◆ Work to be completed ◆
Reproduce the text of the records below verbatim, line for line, leaving out the pictures.

+++++

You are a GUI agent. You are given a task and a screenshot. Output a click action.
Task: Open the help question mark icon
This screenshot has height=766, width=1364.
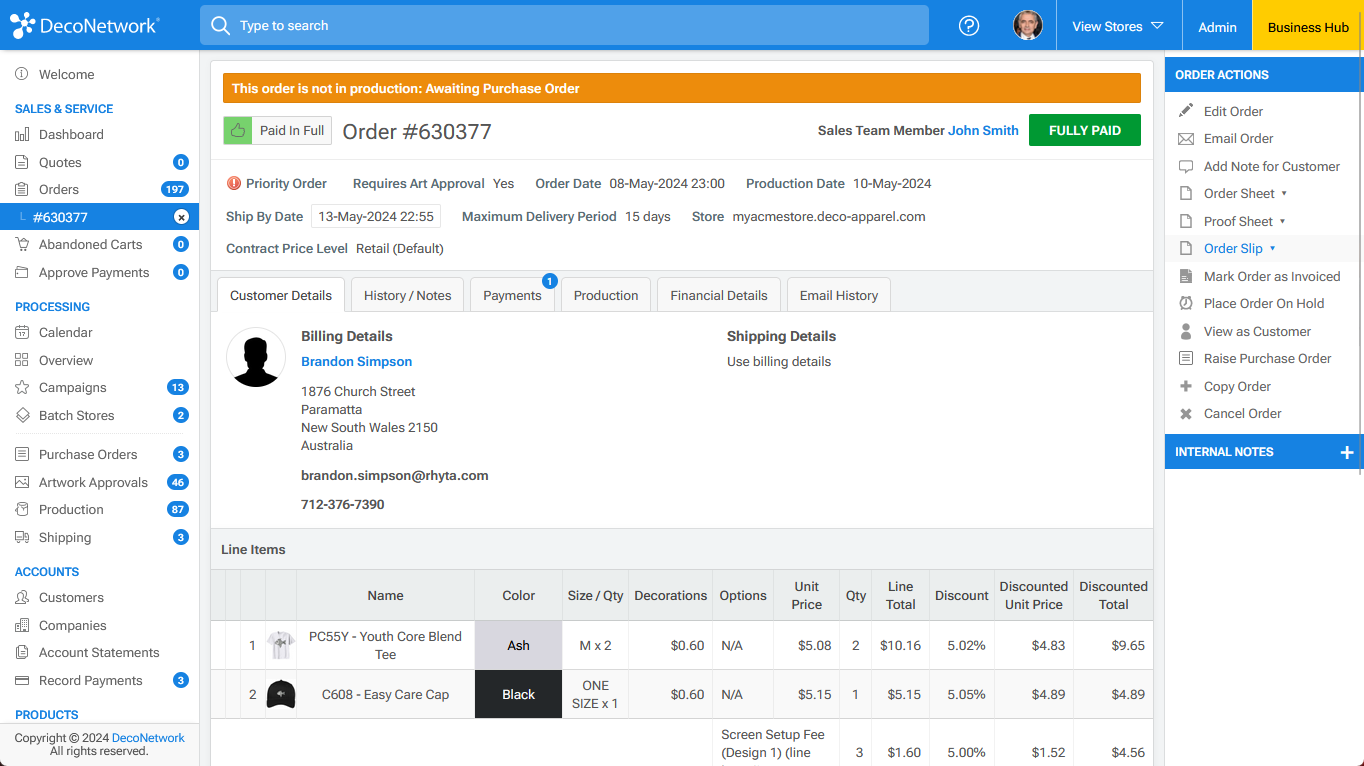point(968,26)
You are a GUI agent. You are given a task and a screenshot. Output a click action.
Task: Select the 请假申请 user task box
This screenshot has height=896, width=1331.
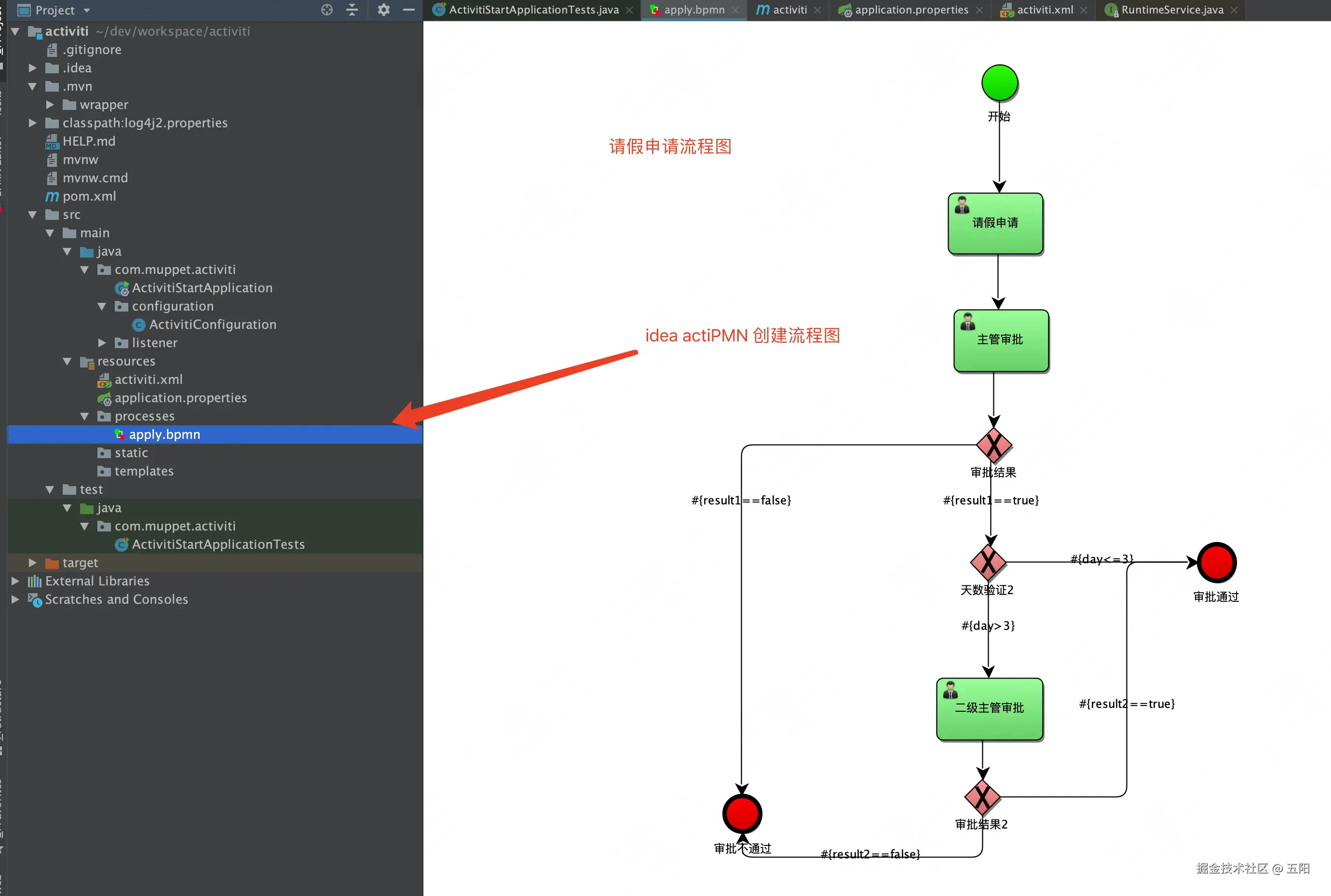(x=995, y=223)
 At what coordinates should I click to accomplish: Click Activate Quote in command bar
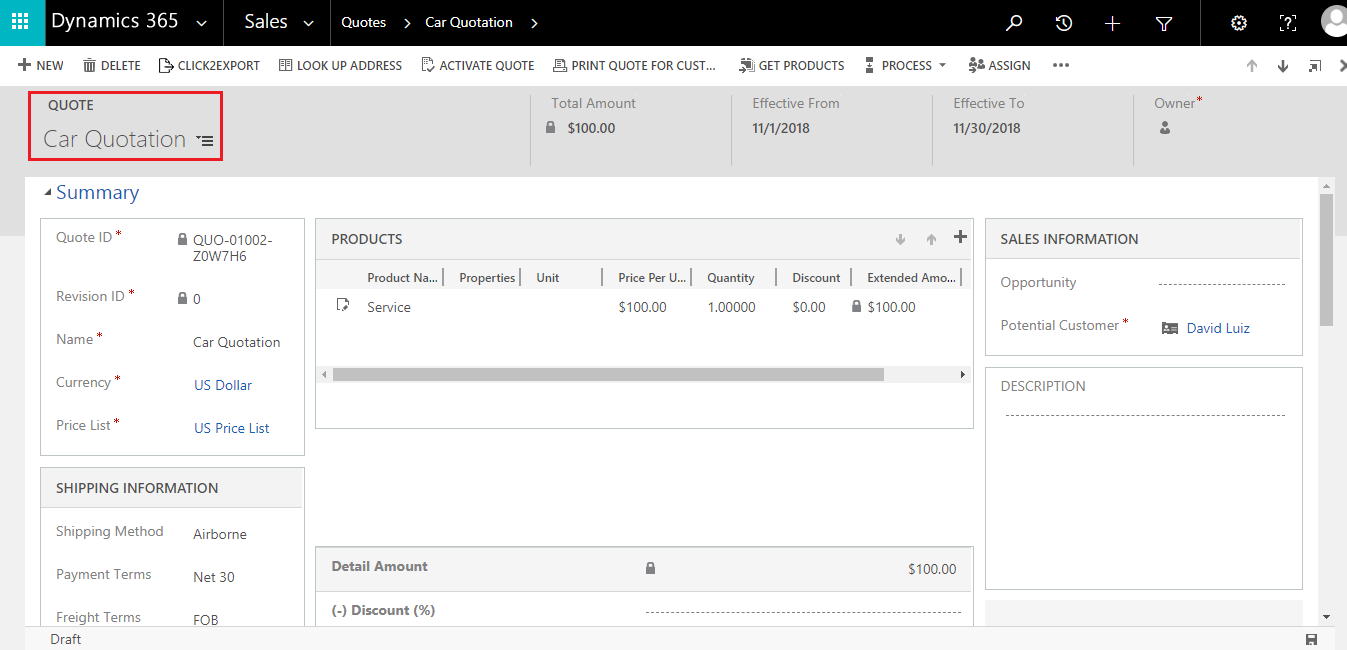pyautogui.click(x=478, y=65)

+++++

◆ Solved problem ◆
You are a GUI agent. You are given a task and a screenshot. Output a click action.
Task: Open the help question mark icon
This screenshot has height=766, width=1364.
point(968,26)
You are a GUI agent. You are given a task and a screenshot. Output a click action.
Task: Select the 请假申请 user task box
This screenshot has height=896, width=1331.
(x=995, y=223)
 At what coordinates should I click to accomplish: Click Activate Quote in command bar
pyautogui.click(x=478, y=65)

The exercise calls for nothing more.